The discussion clearly indicated that FASB members were in one camp and IASB members in another for the accounting for both lessees and lessors.
“I thought there would have been a lot of behind-the-scenes talking and negotiating to try to get a consensus at some level, but holy cow,” said George Yungmann, senior vice president of accounting standards at the National Association of Real Estate Investment Trusts. “I was surprised about how each board is very dug in.”
The March 18 discussion was supposed to be a turning point in the FASB and IASB’s effort to settle years of debate and controversy on lease accounting, which long has been criticized as allowing companies to mask significant expenses by not requiring them to record lease liabilities on their balance sheets.
The boards in May 2013 released largely converged proposals via the FASB’s Proposed Accounting Standards Update (ASU) No. 2013-270, Leases (Topic 842), and the IASB’s Exposure Draft (ED) No. 2013-5, Leases, and both boards started redeliberations this year.
The proposals called for companies to recognize things like rented storefronts and fleets of trucks as assets and the contractual payments for them as liabilities. The draft standards divided leases into two categories—those akin to rentals and those similar to financing arrangements. Companies would draw the distinction based on how much of the asset is consumed over the life of the contract.
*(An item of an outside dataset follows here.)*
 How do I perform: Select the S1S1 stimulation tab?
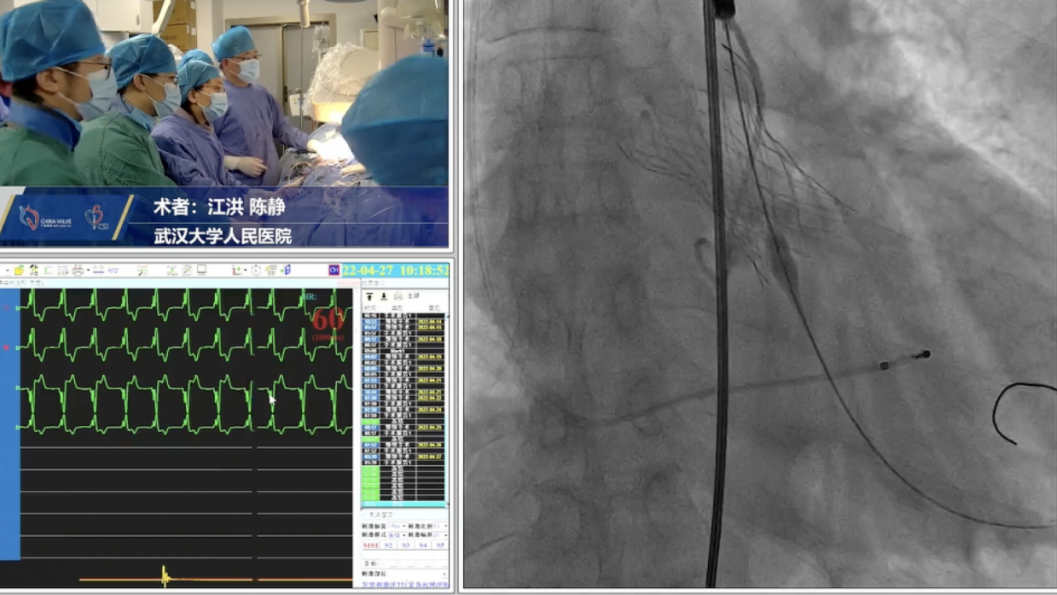click(x=371, y=545)
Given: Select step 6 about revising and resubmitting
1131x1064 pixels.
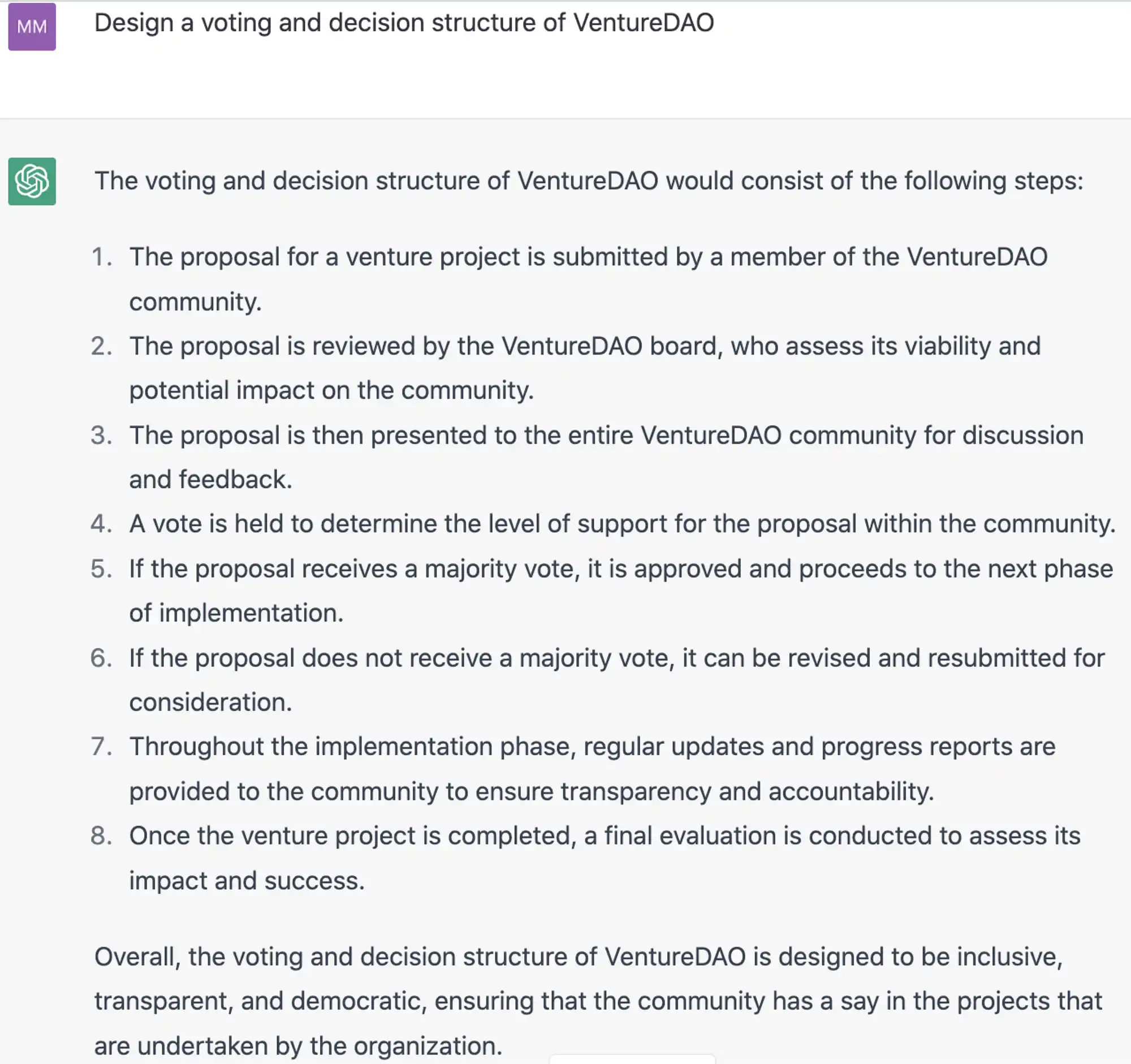Looking at the screenshot, I should pyautogui.click(x=617, y=680).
An asset with most of its life left at the end would be recorded in a manner that’s similar to a rental expense, with even payments over time—a “Type B” lease. A leased asset where most of the life is used up would be accounted for as a financing transaction—”Type A.” As a shortcut, the boards decided that almost all leases of office buildings or storefronts would receive the even, or straight-line, expense-recognition treatment, while almost all leases of equipment would receive financing treatment, with interest and amortization calculated with the rental expense. Because interest is calculated on a declining balance over time, the cost to rent a piece of equipment would look more expensive at the beginning of the lease term.
All but one FASB member—Harold Schroeder—on March 18 remained committed to keeping this distinction. A strong majority of IASB members favored requiring a single approach to lessee accounting, which would result in almost all leases being treated as financing transactions.
The difference seemed to hinge on the fact that most IASB members considered lease arrangements to be akin to ownership. Most FASB members don’t agree.
“In situations like this, where there are no clear cut answers, one of things I find helpful is to return back to a basic objective of what is it that we’re trying to accomplish, and it’s clear that the original, primary objective we’re trying to accomplish is simply to record lessee liabilities on the balance sheet,” FASB member Daryl Buck said. “Doing that in the least disruptive manner seems to be the best path forward.”
IASB members, however, said treating almost all leases like financing transactions would be the most conceptually pure answer and, ultimately, the simplest.
“If we want to get this through, we have to be as conceptually sound as possible,” Hoogervorst said.
The boards also were unable to agree on lessor accounting and said they would return to the discussion on March 19.
Originally an afterthought because there were few complaints about lessor accounting, the boards found writing a model for lessors to be just as difficult as writing a model for lessees. The challenge was reflected in the hundreds of comment letters the boards received on their proposals, with many auditors, accountants, and businesses saying the lessor accounting proposal was too complex.
The 2013 proposal divided lessor contracts into those that are similar to financing transactions and those that are basic rental arrangements. Most landlords renting out land or buildings would be considered to have rental arrangements, but companies that rent out heavy equipment or railcars would have to account for the arrangements as financing transactions.
The FASB and IASB research staffs tried to steer the boards toward scrapping this part of the proposal and calling on a lessor to make the assessment about renting versus financing based on whether the lessor transfers substantially all the risks and rewards incidental to ownership of the underlying asset. For a transaction that does not transfer control of the underlying asset to the lessee, the lessor would follow the FASB and IASB’s separate, forthcoming revenue recognition standard.
All seven FASB members agreed with this approach, but most IASB members instead wanted to stick with guidance in IAS 17, Leases.
The boards decided to vote on the question on March 19.